(Data entries)
· · · · · · ·
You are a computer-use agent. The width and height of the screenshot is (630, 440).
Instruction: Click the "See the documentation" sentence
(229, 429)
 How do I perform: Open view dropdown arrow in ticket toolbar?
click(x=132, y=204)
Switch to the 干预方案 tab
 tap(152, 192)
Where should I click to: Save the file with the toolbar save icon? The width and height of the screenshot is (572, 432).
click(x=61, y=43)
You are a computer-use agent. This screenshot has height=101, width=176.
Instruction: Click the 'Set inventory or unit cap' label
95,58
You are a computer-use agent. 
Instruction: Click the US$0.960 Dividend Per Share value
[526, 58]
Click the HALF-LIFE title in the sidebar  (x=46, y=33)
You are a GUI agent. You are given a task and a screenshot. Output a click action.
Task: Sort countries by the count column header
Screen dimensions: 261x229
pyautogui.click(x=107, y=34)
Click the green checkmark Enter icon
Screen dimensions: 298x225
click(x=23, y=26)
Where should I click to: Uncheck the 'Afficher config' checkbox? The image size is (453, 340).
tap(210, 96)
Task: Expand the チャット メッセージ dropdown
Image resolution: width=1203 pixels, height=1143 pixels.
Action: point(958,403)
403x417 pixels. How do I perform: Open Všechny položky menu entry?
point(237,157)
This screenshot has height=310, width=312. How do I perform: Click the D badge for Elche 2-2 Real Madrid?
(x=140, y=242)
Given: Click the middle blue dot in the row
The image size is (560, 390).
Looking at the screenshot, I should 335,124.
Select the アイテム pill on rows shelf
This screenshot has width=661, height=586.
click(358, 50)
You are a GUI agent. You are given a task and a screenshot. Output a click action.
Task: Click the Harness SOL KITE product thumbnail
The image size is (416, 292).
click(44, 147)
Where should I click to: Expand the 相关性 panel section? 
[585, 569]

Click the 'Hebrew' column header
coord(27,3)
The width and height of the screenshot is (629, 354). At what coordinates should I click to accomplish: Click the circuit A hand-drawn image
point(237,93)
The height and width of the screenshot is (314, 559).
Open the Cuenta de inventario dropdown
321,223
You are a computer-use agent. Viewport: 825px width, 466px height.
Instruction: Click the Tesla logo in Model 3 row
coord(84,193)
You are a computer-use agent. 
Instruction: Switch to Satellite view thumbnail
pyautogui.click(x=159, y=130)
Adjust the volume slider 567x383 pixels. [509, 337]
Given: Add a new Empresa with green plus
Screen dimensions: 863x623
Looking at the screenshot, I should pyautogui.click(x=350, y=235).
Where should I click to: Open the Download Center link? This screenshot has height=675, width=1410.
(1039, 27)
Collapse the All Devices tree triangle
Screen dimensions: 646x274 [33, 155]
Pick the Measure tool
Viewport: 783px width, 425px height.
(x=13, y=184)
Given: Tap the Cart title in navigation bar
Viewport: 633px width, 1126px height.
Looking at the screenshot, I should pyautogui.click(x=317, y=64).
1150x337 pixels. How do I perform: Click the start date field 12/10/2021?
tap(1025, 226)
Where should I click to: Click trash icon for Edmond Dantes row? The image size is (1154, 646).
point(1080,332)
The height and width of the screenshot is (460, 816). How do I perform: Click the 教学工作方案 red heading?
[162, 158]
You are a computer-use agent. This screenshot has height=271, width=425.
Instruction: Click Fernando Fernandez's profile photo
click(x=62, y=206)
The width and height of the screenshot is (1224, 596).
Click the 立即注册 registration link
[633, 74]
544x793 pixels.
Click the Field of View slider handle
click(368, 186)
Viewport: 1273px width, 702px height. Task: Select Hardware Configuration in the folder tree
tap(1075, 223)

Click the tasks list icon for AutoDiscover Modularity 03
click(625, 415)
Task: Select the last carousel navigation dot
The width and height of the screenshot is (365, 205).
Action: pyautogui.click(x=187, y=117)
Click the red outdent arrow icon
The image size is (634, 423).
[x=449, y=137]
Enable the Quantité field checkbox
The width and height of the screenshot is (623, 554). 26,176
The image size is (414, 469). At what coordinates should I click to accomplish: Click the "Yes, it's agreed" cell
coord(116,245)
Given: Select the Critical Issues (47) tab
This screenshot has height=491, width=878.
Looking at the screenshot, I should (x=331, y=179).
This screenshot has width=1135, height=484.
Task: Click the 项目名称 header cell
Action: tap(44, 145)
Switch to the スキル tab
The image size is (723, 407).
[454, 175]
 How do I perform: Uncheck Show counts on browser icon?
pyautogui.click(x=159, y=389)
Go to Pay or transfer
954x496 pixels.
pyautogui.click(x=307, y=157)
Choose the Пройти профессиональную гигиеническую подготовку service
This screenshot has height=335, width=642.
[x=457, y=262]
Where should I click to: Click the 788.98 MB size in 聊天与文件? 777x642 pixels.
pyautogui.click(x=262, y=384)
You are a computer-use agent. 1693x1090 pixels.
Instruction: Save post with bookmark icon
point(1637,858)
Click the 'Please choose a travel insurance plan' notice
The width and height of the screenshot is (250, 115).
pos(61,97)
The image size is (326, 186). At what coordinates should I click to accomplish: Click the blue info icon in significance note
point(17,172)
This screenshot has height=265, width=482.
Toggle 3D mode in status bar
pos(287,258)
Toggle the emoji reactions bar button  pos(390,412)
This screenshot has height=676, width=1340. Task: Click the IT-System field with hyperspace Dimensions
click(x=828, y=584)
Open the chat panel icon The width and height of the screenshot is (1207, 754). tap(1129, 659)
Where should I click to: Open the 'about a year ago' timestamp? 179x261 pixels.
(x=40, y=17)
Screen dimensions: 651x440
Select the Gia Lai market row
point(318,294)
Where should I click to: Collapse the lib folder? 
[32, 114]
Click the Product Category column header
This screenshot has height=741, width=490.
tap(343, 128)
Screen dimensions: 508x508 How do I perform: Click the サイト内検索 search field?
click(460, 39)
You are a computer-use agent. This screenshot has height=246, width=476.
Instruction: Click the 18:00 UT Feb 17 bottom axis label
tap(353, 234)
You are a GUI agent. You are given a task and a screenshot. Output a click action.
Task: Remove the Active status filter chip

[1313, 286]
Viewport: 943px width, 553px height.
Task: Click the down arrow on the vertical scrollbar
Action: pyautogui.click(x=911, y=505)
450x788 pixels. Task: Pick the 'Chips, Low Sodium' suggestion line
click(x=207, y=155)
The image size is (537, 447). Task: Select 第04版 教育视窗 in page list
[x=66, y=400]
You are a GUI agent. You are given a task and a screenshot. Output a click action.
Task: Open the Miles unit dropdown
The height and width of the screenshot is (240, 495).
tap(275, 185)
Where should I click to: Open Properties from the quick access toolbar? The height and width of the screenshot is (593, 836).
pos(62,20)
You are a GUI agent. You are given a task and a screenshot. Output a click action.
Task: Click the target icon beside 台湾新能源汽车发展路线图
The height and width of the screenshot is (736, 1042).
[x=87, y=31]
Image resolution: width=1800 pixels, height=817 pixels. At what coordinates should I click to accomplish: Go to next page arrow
· · · · · · ·
REQUIREMENT ▸
The expected response reproduces all of the data precisely.

EXPECTED ANSWER ▸
You are a computer-use agent. The width and height of the screenshot is (630, 440).
Instruction: Click the "See the documentation" sentence
(229, 429)
 How do I perform: Open view dropdown arrow in ticket toolbar?
click(x=132, y=204)
Switch to the 干预方案 tab
 tap(152, 192)
Where should I click to: Save the file with the toolbar save icon? The width and height of the screenshot is (572, 432).
click(x=61, y=43)
You are a computer-use agent. This screenshot has height=101, width=176.
Instruction: Click the 'Set inventory or unit cap' label
95,58
You are a computer-use agent. 
Instruction: Click the US$0.960 Dividend Per Share value
[526, 58]
Click the HALF-LIFE title in the sidebar  (x=46, y=33)
You are a GUI agent. You are given a task and a screenshot. Output a click action.
Task: Sort countries by the count column header
Screen dimensions: 261x229
pyautogui.click(x=107, y=34)
Click the green checkmark Enter icon
Screen dimensions: 298x225
click(x=23, y=26)
Where should I click to: Uncheck the 'Afficher config' checkbox? The image size is (453, 340).
tap(210, 96)
Task: Expand the チャット メッセージ dropdown
Image resolution: width=1203 pixels, height=1143 pixels.
Action: point(958,403)
403x417 pixels. How do I perform: Open Všechny položky menu entry?
point(237,157)
This screenshot has height=310, width=312. How do I perform: Click the D badge for Elche 2-2 Real Madrid?
(x=140, y=242)
Given: Click the middle blue dot in the row
The image size is (560, 390).
Looking at the screenshot, I should 335,124.
Select the アイテム pill on rows shelf
This screenshot has width=661, height=586.
click(358, 50)
You are a GUI agent. You are given a task and a screenshot. Output a click action.
Task: Click the Harness SOL KITE product thumbnail
The image size is (416, 292).
click(44, 147)
Where should I click to: Expand the 相关性 panel section? 
[585, 569]

Click the 'Hebrew' column header
coord(27,3)
The width and height of the screenshot is (629, 354). At what coordinates should I click to accomplish: Click the circuit A hand-drawn image
point(237,93)
The height and width of the screenshot is (314, 559).
Open the Cuenta de inventario dropdown
321,223
You are a computer-use agent. Viewport: 825px width, 466px height.
Instruction: Click the Tesla logo in Model 3 row
coord(84,193)
You are a computer-use agent. 
Instruction: Switch to Satellite view thumbnail
pyautogui.click(x=159, y=130)
Adjust the volume slider 567x383 pixels. [509, 337]
Given: Add a new Empresa with green plus
Screen dimensions: 863x623
Looking at the screenshot, I should pyautogui.click(x=350, y=235).
Where should I click to: Open the Download Center link? This screenshot has height=675, width=1410.
(1039, 27)
Collapse the All Devices tree triangle
Screen dimensions: 646x274 [33, 155]
Pick the Measure tool
Viewport: 783px width, 425px height.
(x=13, y=184)
Given: Tap the Cart title in navigation bar
Viewport: 633px width, 1126px height.
Looking at the screenshot, I should pyautogui.click(x=317, y=64).
1150x337 pixels. How do I perform: Click the start date field 12/10/2021?
tap(1025, 226)
Where should I click to: Click trash icon for Edmond Dantes row? The image size is (1154, 646).
point(1080,332)
The height and width of the screenshot is (460, 816). How do I perform: Click the 教学工作方案 red heading?
[162, 158]
You are a computer-use agent. This screenshot has height=271, width=425.
Instruction: Click Fernando Fernandez's profile photo
click(x=62, y=206)
The width and height of the screenshot is (1224, 596).
Click the 立即注册 registration link
[633, 74]
544x793 pixels.
Click the Field of View slider handle
click(368, 186)
Viewport: 1273px width, 702px height. Task: Select Hardware Configuration in the folder tree
tap(1075, 223)

Click the tasks list icon for AutoDiscover Modularity 03
click(625, 415)
Task: Select the last carousel navigation dot
The width and height of the screenshot is (365, 205).
Action: pyautogui.click(x=187, y=117)
Click the red outdent arrow icon
The image size is (634, 423).
[x=449, y=137]
Enable the Quantité field checkbox
The width and height of the screenshot is (623, 554). 26,176
The image size is (414, 469). At what coordinates should I click to accomplish: Click the "Yes, it's agreed" cell
coord(116,245)
Given: Select the Critical Issues (47) tab
This screenshot has height=491, width=878.
Looking at the screenshot, I should (x=331, y=179).
This screenshot has width=1135, height=484.
Task: Click the 项目名称 header cell
Action: tap(44, 145)
Switch to the スキル tab
The image size is (723, 407).
[454, 175]
 How do I perform: Uncheck Show counts on browser icon?
pyautogui.click(x=159, y=389)
Go to Pay or transfer
954x496 pixels.
pyautogui.click(x=307, y=157)
Choose the Пройти профессиональную гигиеническую подготовку service
This screenshot has height=335, width=642.
[x=457, y=262]
Where should I click to: Click the 788.98 MB size in 聊天与文件? 777x642 pixels.
pyautogui.click(x=262, y=384)
You are a computer-use agent. 1693x1090 pixels.
Instruction: Save post with bookmark icon
point(1637,858)
Click the 'Please choose a travel insurance plan' notice
The width and height of the screenshot is (250, 115).
pos(61,97)
The image size is (326, 186). At what coordinates should I click to accomplish: Click the blue info icon in significance note
point(17,172)
This screenshot has height=265, width=482.
Toggle 3D mode in status bar
pos(287,258)
Toggle the emoji reactions bar button  pos(390,412)
This screenshot has height=676, width=1340. Task: Click the IT-System field with hyperspace Dimensions
click(x=828, y=584)
Open the chat panel icon The width and height of the screenshot is (1207, 754). tap(1129, 659)
Where should I click to: Open the 'about a year ago' timestamp? 179x261 pixels.
(x=40, y=17)
Screen dimensions: 651x440
Select the Gia Lai market row
point(318,294)
Where should I click to: Collapse the lib folder? 
[32, 114]
Click the Product Category column header
This screenshot has height=741, width=490.
tap(343, 128)
Screen dimensions: 508x508 How do I perform: Click the サイト内検索 search field?
click(460, 39)
You are a computer-use agent. This screenshot has height=246, width=476.
Instruction: Click the 18:00 UT Feb 17 bottom axis label
tap(353, 234)
You are a GUI agent. You are given a task and a screenshot. Output a click action.
Task: Remove the Active status filter chip

[1313, 286]
Viewport: 943px width, 553px height.
Task: Click the down arrow on the vertical scrollbar
Action: pyautogui.click(x=911, y=505)
450x788 pixels. Task: Pick the 'Chips, Low Sodium' suggestion line
click(x=207, y=155)
The image size is (537, 447). Task: Select 第04版 教育视窗 in page list
[x=66, y=400]
You are a GUI agent. You are given a task and a screenshot. Output a click action.
Task: Open the Miles unit dropdown
The height and width of the screenshot is (240, 495).
tap(275, 185)
Where should I click to: Open Properties from the quick access toolbar? The height and width of the screenshot is (593, 836).
pos(62,20)
You are a GUI agent. You are given a task and a screenshot. Output a click action.
Task: Click the target icon beside 台湾新能源汽车发展路线图
The height and width of the screenshot is (736, 1042).
[x=87, y=31]
Image resolution: width=1800 pixels, height=817 pixels. At what coordinates should I click to accomplish: Go to next page arrow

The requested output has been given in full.